The apparent randomness of the violence also leaves us feeling helpless.
This summer I am also grieving the turn of events at Penn
State. As a conference rival of my favorite Big 10 team I begrudged their
constant success. As a college football fan I respected a program that, from
the outside, appeared to have held up academics and good citizenship above
winning. The horror of the child abuse scandal was compounded by the actions of
those who glossed it over and covered it up for the sake of the program’s
reputation. I was let down to learn that those in charge, those who could have
made a difference, didn’t live up to the very things they said they believed in
the most.
The missing girls from Evansdale, IA, just 50 or so miles from
where I live, once again reminds me of how vulnerable our children are and that
we live in a time and a place where they aren’t safe in our own neighborhoods.
It causes me to look suspiciously at strangers and wonder about the secret
lives of people that I think I know well.
Why? Why do these kind of things have to happen?
I know there are reasons. I understand that there are series
of causes, events and decisions that lead up to these types of tragedies.
People speculate on what the reasons might be all the time. They fill up the
hours on network talk and news shows. They become the basis for books and
documentaries.
Figuring out why these things happen so that we can prevent
them from happening again is a good thing. But it’s not the first thing we need
to do. There is something more important that needs to be done first.
We need to lament. We need to sit in the pain and discomfort
of these tragedies along with the victims and feel the emptiness. We have to
cry out to heaven, “Why?” and then sit in the deafening silence.
Lamenting is more than grieving. It’s grieving out loud.
Lamenting calls God into account. It demands that a silent God remain silent no
longer. It expects and response. A lament demands that a situation be fixed but,
more importantly, calls out for God to be present with us in the midst of the
present evil. A lament is the recognition that in the midst of pain and
suffering we feel isolated and alone and that we need someone to be with us
until it is over.
We Americans are not very good at lamenting. We don’t like to
ask for help. We don’t want to appear weak or unable to cope. So we don’t cry
out. We try to figure things out. We try to fix them. We rush to make changes
in policies and laws that make us feel safer. We don’t admit that these things
hurt us. We swallow the pain and repress it and hope it goes away.
When we do that, we never give it a chance to heal.
If the Psalms are any indication, lamenting is an acceptable
form of prayer. The fact that we are hurt by the pain and injustice caused by
violence, corruption and illness and can’t ignore it is a good thing. Being honest about it and asking where God is
in all of the mess is a healthy spiritual exercise. We need to lament.

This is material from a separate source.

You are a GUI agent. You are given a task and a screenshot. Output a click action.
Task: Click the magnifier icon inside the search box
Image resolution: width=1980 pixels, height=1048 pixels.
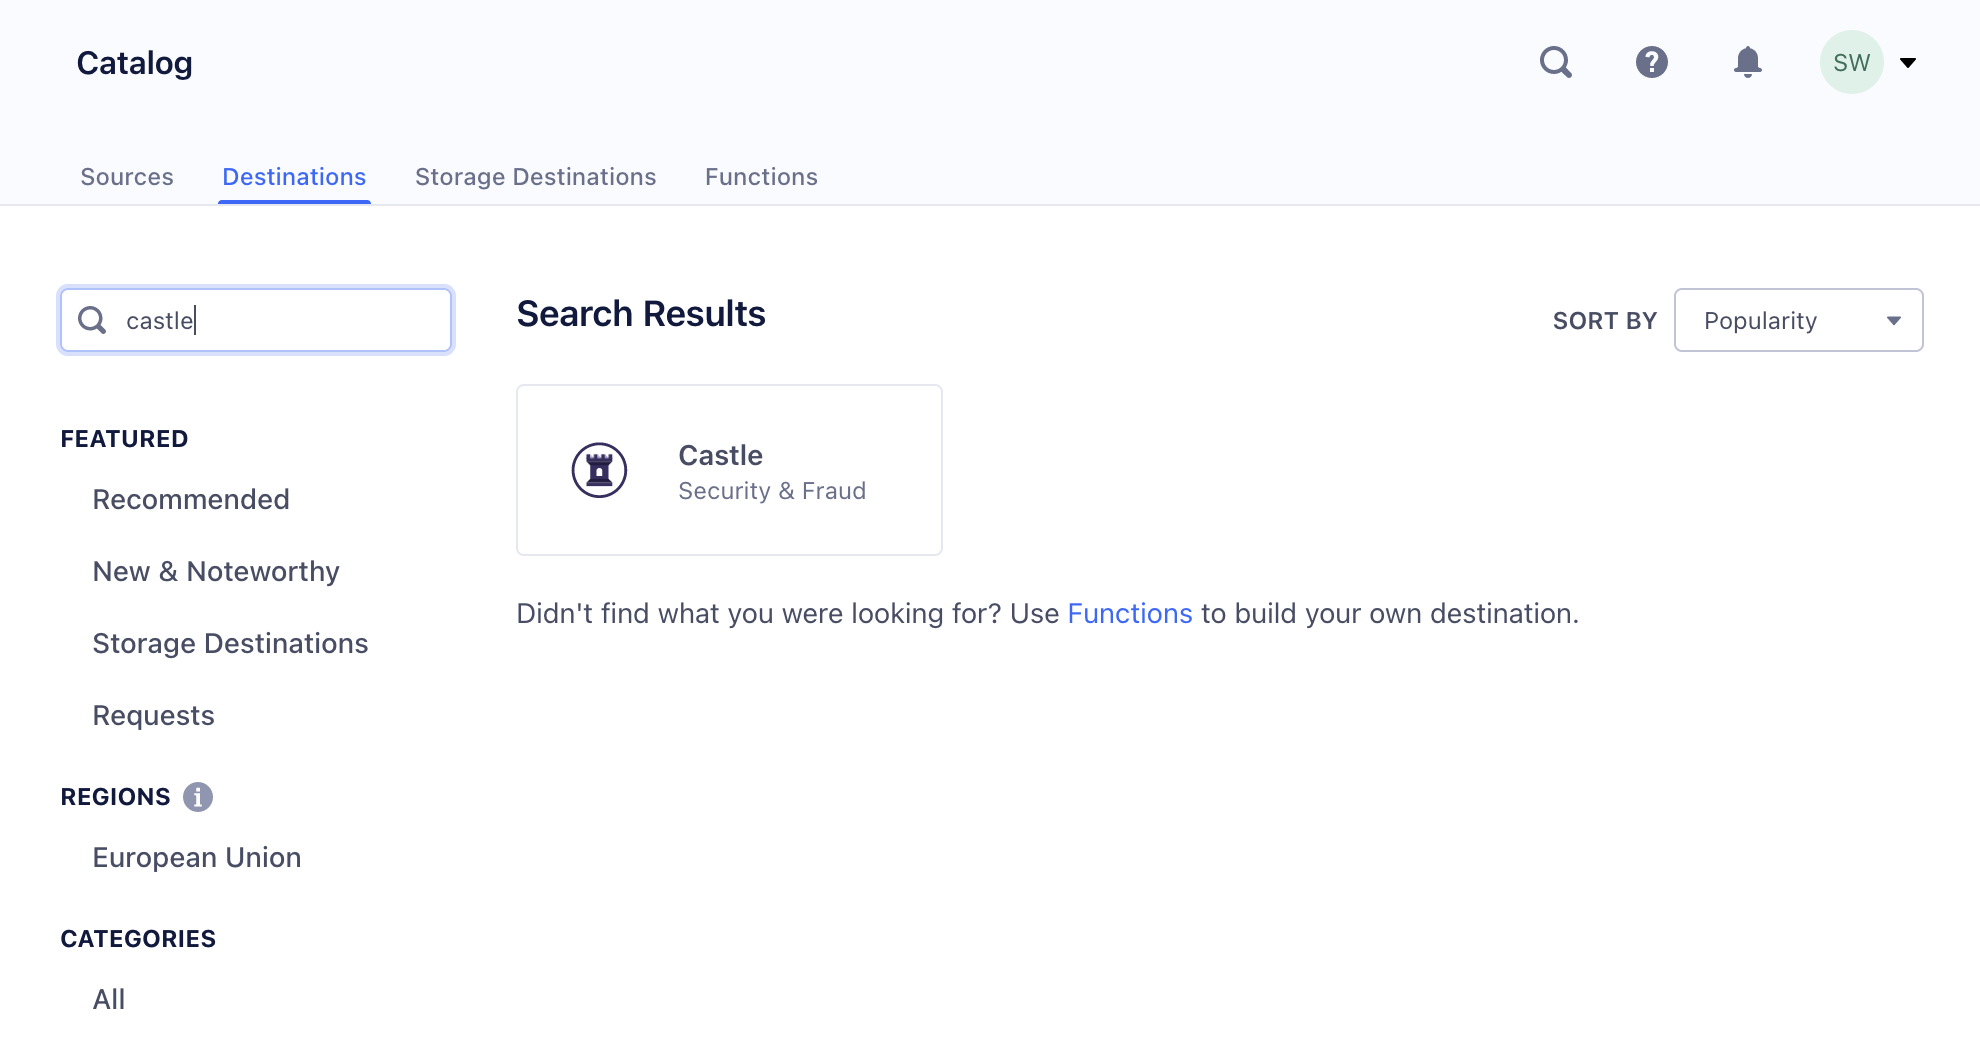pos(92,320)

Help, O Lord, for there is no
longer anyone who is godly;
the faithful have disappeared from humankind.
They utter lies to each other;
with flattering lips and a double heart they speak.
May the Lord cut off all flattering
lips,
the tongue that makes great boasts,
those who say, ‘With our tongues we
will prevail;
our lips are our own—who is our master?’
‘Because the poor are despoiled,
because the needy groan,
I will now rise up,’ says the Lord;
‘I will place them in the safety for which they long.’
The promises of the Lord are
promises that are pure,
silver refined in a furnace on the ground,
purified seven times.
You, O Lord, will protect us;
you will guard us from this generation forever.
On every side the wicked prowl,
as vileness is exalted among humankind.